(Dataset entries)
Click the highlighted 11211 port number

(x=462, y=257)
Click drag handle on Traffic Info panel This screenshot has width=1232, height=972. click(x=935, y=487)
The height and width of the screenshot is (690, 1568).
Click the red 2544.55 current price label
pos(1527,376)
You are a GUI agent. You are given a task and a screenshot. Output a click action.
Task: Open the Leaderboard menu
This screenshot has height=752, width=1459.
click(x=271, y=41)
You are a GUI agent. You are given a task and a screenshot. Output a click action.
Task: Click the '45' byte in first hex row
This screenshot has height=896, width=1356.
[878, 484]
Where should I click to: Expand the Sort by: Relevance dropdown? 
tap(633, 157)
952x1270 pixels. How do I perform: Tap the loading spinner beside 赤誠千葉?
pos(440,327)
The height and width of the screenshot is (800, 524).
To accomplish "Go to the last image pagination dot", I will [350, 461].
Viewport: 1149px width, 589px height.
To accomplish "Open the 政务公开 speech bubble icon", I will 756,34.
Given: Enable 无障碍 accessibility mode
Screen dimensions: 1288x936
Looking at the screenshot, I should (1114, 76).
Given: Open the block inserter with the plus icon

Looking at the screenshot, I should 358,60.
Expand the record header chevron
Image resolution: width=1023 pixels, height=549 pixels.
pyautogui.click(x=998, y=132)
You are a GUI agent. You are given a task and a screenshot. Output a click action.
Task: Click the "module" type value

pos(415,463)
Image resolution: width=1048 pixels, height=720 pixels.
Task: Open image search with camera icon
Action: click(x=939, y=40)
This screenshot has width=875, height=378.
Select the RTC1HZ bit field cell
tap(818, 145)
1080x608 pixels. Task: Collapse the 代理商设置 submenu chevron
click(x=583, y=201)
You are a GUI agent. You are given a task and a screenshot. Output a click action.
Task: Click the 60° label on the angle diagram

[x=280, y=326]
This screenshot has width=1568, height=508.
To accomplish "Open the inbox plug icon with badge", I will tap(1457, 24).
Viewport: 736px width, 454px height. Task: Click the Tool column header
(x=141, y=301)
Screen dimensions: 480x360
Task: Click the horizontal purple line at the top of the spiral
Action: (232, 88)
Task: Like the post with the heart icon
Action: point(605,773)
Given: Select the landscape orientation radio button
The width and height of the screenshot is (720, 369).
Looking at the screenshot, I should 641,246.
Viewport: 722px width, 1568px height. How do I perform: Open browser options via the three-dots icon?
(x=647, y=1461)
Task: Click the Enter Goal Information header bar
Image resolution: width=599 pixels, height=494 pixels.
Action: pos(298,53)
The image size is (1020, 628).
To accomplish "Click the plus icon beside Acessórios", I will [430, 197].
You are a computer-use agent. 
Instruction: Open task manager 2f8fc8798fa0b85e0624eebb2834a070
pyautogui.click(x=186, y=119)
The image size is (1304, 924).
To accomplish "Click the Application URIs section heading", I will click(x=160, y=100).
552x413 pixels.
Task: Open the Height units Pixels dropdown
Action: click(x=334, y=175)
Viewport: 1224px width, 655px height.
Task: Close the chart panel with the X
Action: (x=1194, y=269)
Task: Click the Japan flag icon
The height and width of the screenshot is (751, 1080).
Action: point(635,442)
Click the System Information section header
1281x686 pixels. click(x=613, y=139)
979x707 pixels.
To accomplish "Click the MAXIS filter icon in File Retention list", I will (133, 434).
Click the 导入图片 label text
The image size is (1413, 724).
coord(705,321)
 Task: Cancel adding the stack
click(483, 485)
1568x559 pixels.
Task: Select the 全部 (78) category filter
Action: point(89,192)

§ ASSIGNMENT
Give the exact lines, and only those, from the line containing "Select the RTC1HZ bit field cell" through the line containing "This screenshot has width=1568, height=508." in the entries above.

§ ANSWER TO THIS EXERCISE
Select the RTC1HZ bit field cell
tap(818, 145)
1080x608 pixels. Task: Collapse the 代理商设置 submenu chevron
click(x=583, y=201)
You are a GUI agent. You are given a task and a screenshot. Output a click action.
Task: Click the 60° label on the angle diagram

[x=280, y=326]
This screenshot has width=1568, height=508.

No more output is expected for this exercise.